As there are only 2 or 3 other male authored blogs I have followed (and I use the word “followed” loosely), and one of those has not been active since 2007, I am starting to think he might be onto something. So after my initial efforts, no doubt associated with being on vacation and having time on my hands, I am with this post at least breaking the 3 blog barrier. And while they probably won’t read this – Ron and Adam – you really should resume writing…
Anyway all of that has very little to do with the title and so having no doubt broken many of the rules of writing, I will get back to that.
This past week marked the 20th anniversary of my moving to Denver. In some ways that seems like a long time ago and although it probably sounds cliché, in some ways it seems like it was only yesterday. Mostly however, it seems a long time ago. When my boss at the time asked me in August of the previous year to think about the possibility of taking the assignment, to be honest I was not overly enthusiastic.
I know it must have seemed like the opportunity of a lifetime to a young man of 24. I don’t really know whether when asked what I thought about it my boss was surprised or pleased when I responded that I would give it some thought during my imminent month long visit to the Denver office. I always liked to assume he was pleased that if I was going to manage his business in Denver that I didn’t rush into things just because it might have sounded exciting, but that more than likely would be giving myself too much credit. The hesitation was real as I was firstly rather surprised by this last minute revelation just before my first trip to visit Denver, and as I mentioned above, it just was not something I had any desire or interest to do. It wasn’t that I had a negative opinion of the idea, I just had never thought of such a possibility. And besides, my life in Australia was just great at that point.

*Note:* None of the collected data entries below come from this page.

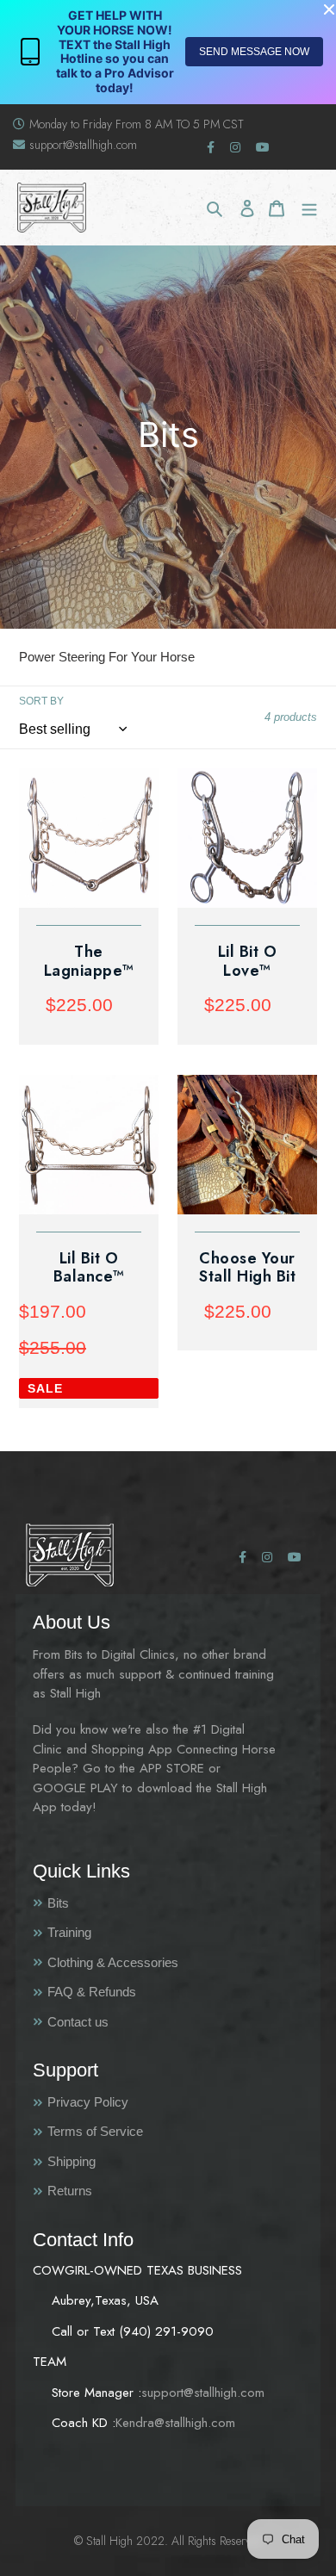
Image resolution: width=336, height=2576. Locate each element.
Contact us (78, 2021)
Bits (58, 1903)
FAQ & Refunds (91, 1991)
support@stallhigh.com (83, 144)
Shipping (71, 2161)
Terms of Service (95, 2131)
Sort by (41, 701)
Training (69, 1932)
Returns (69, 2190)
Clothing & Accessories (112, 1962)
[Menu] (309, 208)
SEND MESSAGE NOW (254, 52)
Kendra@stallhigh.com (175, 2422)
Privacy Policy (87, 2102)
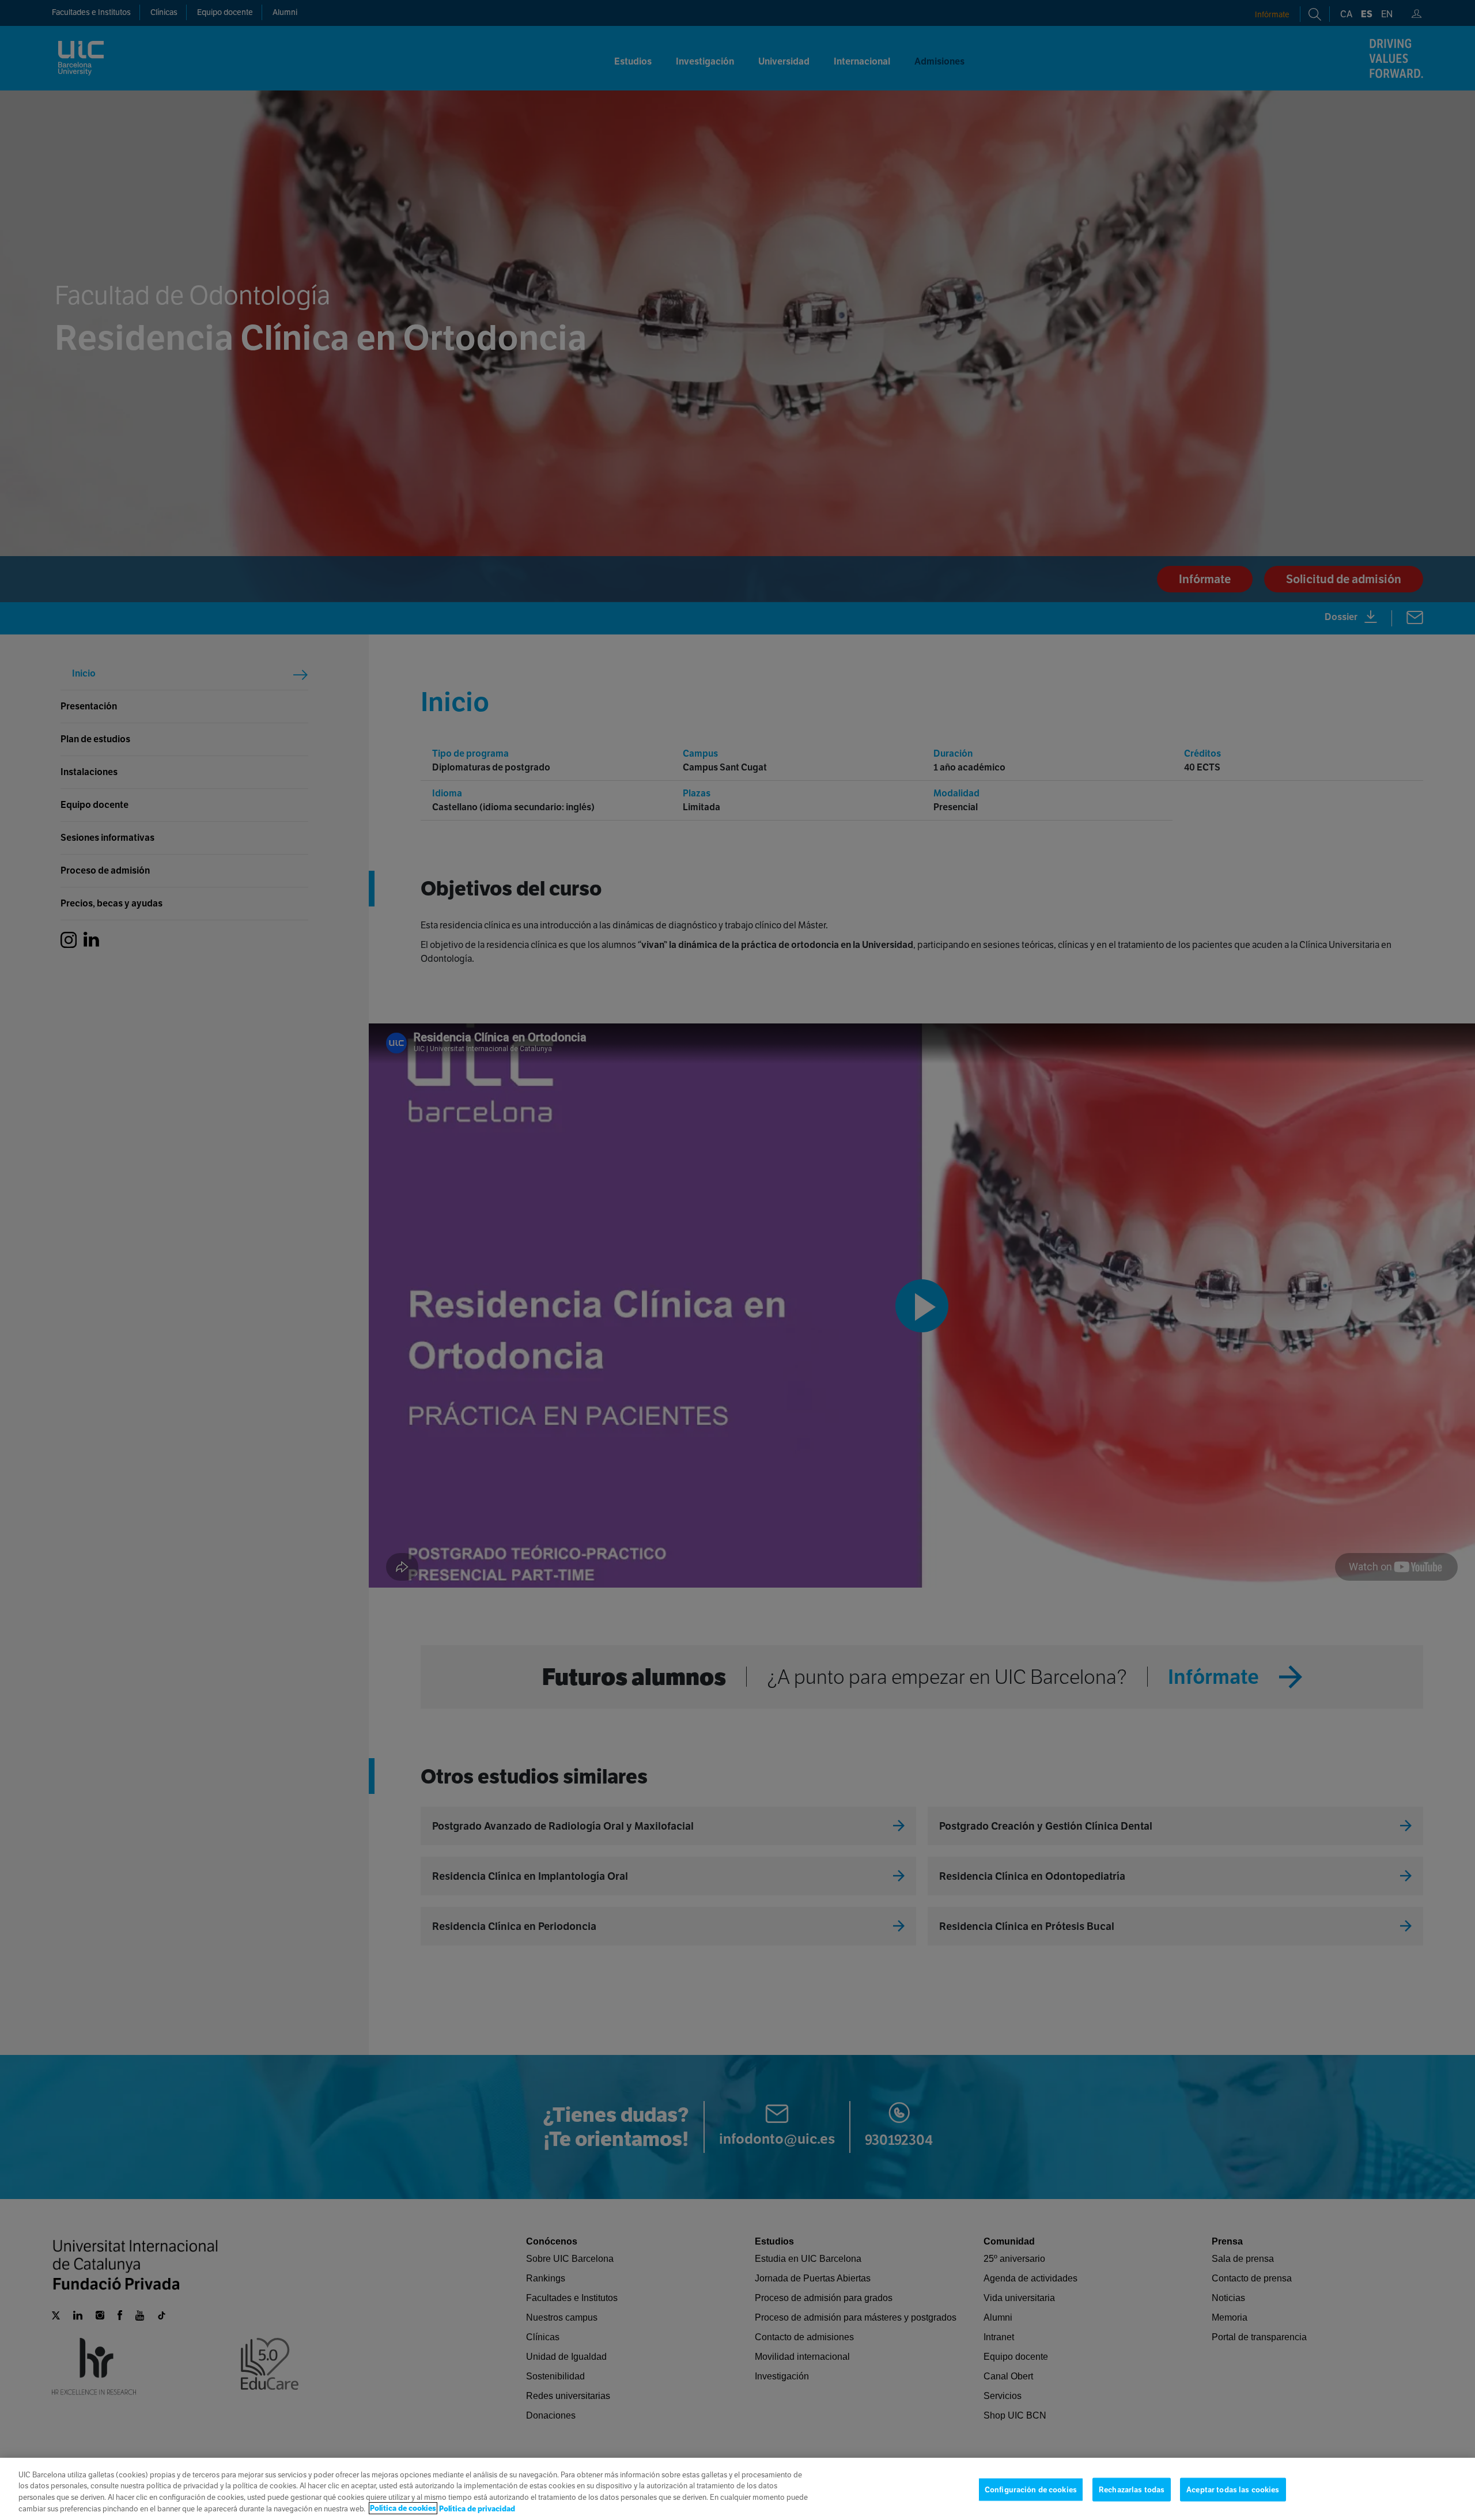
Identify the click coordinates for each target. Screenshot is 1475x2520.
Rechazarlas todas (1131, 2490)
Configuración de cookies (1031, 2490)
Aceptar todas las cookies (1232, 2490)
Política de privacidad (477, 2508)
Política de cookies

Probably a good thing I asked God what He thought and through the sermon at some out of the way church I stumbled upon (was led too is no doubt more accurate) at the end of that first visit to Denver, I felt clearly that I was to take the position if it was officially offered to me. And so with a handshake agreement, no real idea what I would be paid or any of the other normal considerations, except a commitment to stay in Denver at least 18 months, the adventure began.
Probably broke another rule of writing in not making clear at outset that this was going to be a series. That wasn’t my original intent, in fact in the original draft, I was excusing the 6 year spell of this past 20 years spent in Australia as I feared how long this might get. Those fears were well founded so this will be installment 1 of I really don’t know how many.